* _What to produce_: Drop every image, then reproduce the data exactly as given.

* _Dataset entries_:
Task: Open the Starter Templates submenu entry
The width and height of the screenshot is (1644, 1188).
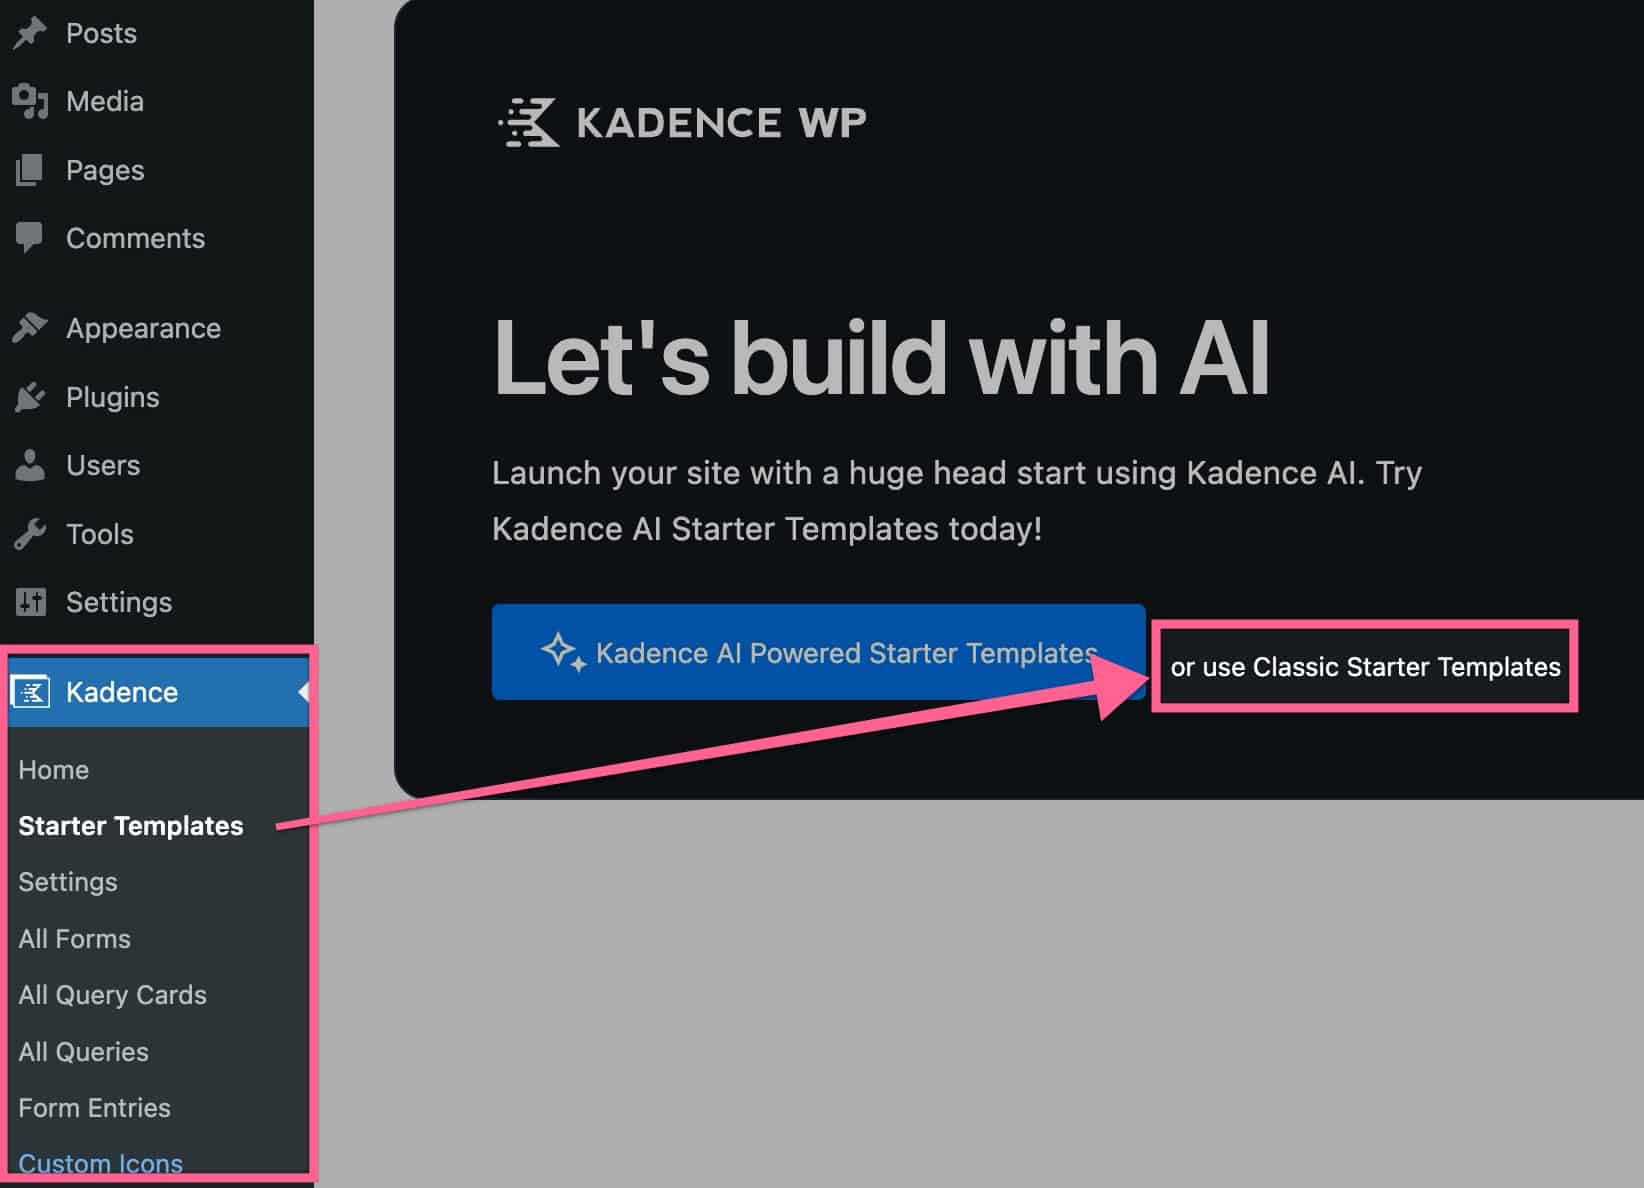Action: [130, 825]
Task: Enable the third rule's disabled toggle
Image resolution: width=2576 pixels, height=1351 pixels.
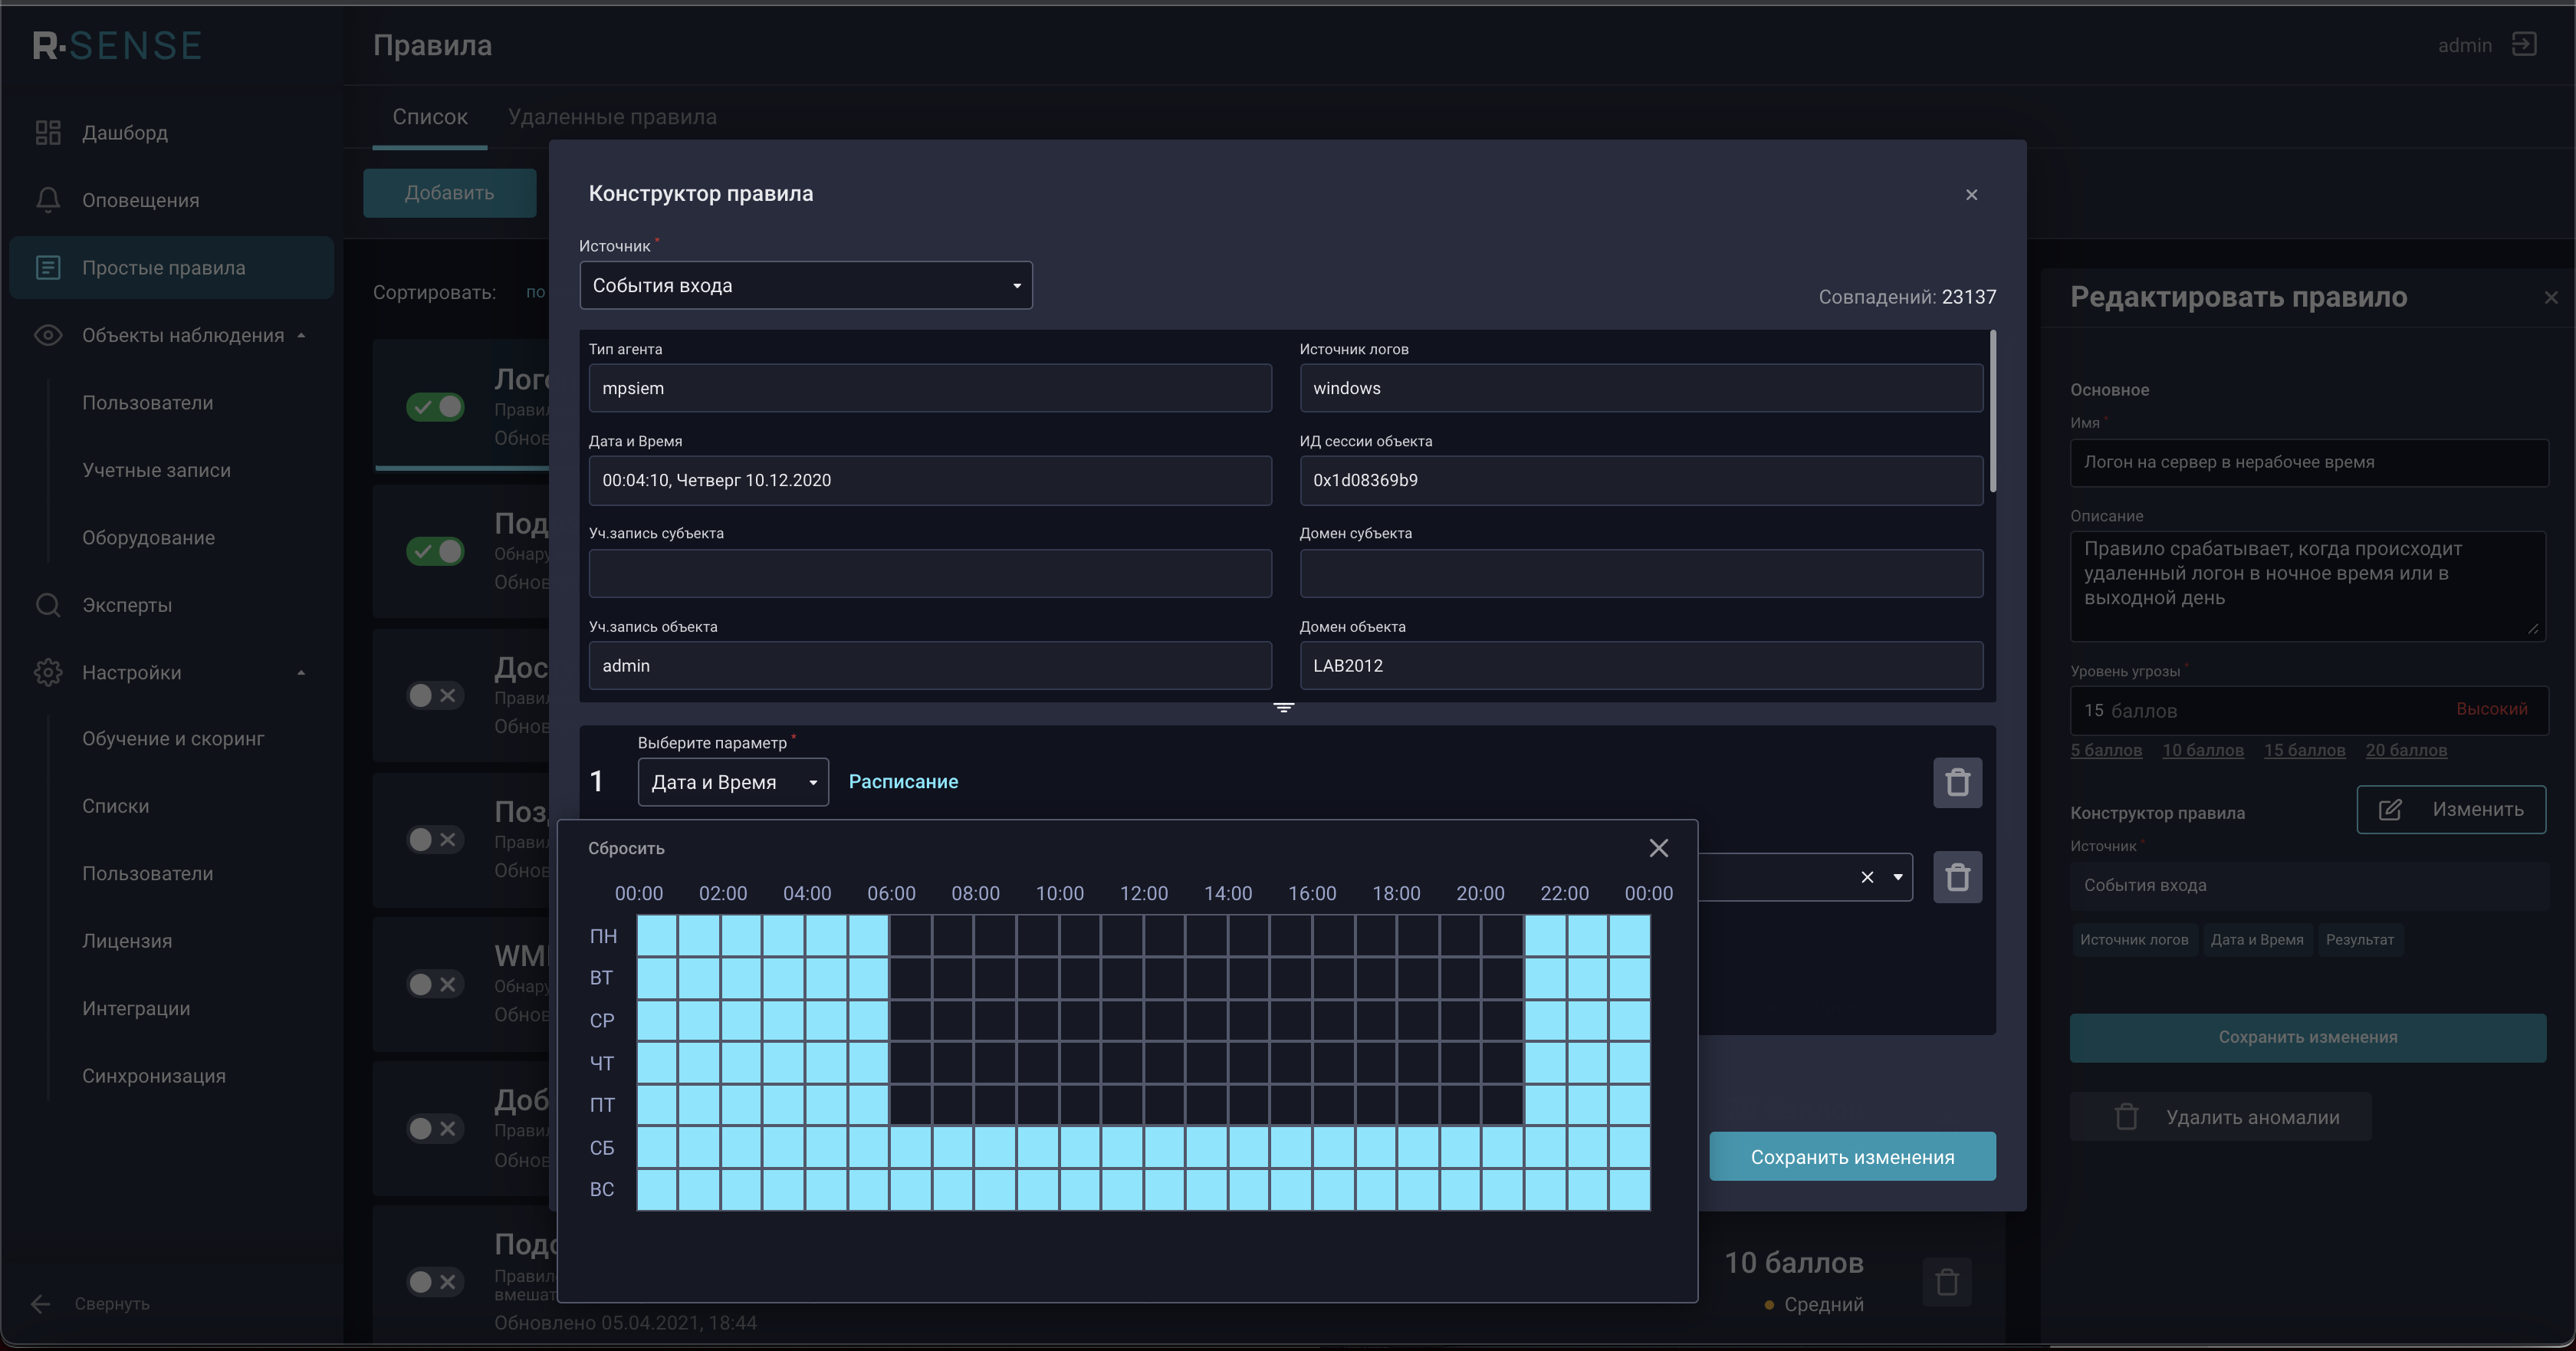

* _Response_:
Task: Open the Starter Templates submenu entry
The width and height of the screenshot is (1644, 1188).
Action: [130, 825]
Task: Enable the third rule's disabled toggle
Image resolution: width=2576 pixels, height=1351 pixels.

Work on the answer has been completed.